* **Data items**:

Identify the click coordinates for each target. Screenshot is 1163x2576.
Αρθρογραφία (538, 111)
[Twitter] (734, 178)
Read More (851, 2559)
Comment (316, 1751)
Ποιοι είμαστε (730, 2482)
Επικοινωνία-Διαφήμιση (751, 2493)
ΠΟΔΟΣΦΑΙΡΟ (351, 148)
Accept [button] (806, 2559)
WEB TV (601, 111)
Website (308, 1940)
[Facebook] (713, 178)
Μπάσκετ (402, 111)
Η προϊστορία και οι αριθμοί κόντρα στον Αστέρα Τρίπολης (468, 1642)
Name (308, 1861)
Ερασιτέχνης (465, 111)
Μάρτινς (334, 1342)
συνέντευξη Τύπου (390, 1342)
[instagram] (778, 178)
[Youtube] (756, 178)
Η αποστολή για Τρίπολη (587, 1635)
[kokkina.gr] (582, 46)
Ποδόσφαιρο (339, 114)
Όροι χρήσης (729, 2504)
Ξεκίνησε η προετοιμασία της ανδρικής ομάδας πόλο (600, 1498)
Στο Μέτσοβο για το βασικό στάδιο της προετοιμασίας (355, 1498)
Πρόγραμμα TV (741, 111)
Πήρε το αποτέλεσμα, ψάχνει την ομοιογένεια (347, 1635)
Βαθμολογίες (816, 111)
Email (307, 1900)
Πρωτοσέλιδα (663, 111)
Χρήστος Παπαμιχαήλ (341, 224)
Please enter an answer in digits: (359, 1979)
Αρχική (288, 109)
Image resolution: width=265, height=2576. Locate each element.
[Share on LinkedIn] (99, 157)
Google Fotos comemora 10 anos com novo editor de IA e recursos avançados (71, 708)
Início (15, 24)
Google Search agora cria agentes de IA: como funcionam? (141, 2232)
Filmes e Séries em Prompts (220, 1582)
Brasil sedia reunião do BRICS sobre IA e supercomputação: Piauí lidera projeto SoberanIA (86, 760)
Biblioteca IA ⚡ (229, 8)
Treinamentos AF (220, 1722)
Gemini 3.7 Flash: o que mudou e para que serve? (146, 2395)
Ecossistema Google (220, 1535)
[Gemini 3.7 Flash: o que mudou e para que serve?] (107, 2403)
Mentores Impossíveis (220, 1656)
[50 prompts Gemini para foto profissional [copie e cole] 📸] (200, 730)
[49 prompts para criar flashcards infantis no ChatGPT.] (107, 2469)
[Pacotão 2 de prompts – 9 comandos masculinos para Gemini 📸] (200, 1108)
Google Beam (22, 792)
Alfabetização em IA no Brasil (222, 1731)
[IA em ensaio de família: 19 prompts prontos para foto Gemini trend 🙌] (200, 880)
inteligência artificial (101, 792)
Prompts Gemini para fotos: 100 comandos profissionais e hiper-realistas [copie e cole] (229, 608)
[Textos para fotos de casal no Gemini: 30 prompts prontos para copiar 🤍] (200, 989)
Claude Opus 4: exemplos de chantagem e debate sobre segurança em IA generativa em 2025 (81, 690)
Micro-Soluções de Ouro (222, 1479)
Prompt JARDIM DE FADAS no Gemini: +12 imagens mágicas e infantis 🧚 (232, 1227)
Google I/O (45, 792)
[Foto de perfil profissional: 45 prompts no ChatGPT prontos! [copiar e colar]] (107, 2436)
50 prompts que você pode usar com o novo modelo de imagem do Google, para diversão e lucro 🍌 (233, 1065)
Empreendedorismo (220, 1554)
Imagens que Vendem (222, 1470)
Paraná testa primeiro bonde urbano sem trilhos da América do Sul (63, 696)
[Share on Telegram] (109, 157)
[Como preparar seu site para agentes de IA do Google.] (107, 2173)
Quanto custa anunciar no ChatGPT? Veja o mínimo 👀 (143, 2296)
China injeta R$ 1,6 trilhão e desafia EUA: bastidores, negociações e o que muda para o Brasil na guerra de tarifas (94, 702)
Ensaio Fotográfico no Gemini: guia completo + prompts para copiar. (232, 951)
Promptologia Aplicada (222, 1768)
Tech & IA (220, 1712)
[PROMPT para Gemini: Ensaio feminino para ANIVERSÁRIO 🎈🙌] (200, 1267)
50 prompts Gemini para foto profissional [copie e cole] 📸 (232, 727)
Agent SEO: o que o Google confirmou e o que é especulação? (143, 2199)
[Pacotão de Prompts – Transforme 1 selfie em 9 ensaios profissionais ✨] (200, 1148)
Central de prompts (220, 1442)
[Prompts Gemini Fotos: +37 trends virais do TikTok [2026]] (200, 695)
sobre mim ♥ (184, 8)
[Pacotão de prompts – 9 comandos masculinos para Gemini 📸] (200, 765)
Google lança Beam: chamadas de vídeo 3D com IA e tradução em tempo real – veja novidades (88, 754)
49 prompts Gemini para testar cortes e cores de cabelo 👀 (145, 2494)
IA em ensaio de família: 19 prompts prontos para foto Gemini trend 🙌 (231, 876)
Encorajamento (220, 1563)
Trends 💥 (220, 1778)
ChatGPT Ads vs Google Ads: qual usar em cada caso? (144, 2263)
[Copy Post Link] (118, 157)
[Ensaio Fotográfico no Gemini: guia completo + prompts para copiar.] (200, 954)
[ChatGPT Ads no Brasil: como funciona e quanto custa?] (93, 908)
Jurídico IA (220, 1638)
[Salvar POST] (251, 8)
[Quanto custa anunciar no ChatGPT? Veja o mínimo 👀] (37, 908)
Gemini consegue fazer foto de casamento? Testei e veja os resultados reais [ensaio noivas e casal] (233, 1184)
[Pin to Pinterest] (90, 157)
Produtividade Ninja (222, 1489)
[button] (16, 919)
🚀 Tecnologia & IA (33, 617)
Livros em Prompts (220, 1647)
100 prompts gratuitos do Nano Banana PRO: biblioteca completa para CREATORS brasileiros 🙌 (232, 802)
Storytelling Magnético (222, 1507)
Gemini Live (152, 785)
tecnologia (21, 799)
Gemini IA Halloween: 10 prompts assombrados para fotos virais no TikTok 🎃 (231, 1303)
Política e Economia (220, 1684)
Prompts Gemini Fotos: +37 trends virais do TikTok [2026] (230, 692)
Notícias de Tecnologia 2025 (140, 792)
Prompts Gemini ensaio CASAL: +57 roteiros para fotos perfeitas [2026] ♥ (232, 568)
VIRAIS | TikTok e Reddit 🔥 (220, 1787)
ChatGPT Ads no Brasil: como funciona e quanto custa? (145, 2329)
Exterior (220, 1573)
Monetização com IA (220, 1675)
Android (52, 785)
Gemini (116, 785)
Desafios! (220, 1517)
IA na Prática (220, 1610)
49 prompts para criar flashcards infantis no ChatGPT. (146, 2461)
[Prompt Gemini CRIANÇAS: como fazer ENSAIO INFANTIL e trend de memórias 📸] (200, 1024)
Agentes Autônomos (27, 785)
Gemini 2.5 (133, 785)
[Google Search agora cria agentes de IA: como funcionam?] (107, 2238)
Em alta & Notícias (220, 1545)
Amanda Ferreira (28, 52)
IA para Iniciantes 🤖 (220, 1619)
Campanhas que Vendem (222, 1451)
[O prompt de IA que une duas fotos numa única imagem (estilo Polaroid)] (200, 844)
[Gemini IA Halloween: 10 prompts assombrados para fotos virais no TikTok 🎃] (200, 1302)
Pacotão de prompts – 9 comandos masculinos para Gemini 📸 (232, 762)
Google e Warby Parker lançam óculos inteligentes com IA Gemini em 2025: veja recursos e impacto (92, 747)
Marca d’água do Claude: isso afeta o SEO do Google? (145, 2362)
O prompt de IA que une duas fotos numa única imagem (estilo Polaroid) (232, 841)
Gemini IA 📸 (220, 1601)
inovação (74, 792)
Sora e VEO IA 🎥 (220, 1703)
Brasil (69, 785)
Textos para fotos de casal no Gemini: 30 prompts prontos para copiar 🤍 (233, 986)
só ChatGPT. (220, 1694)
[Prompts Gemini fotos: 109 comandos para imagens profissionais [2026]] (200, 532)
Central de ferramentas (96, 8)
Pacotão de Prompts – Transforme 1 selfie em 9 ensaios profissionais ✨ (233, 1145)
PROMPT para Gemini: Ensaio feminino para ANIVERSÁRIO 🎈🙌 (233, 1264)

* **Required work**: In the records, which lines mention the word "ANIVERSÁRIO"? Copy those lines.

* **Answer for this exercise**:
[PROMPT para Gemini: Ensaio feminino para ANIVERSÁRIO 🎈🙌] (200, 1267)
PROMPT para Gemini: Ensaio feminino para ANIVERSÁRIO 🎈🙌 (233, 1264)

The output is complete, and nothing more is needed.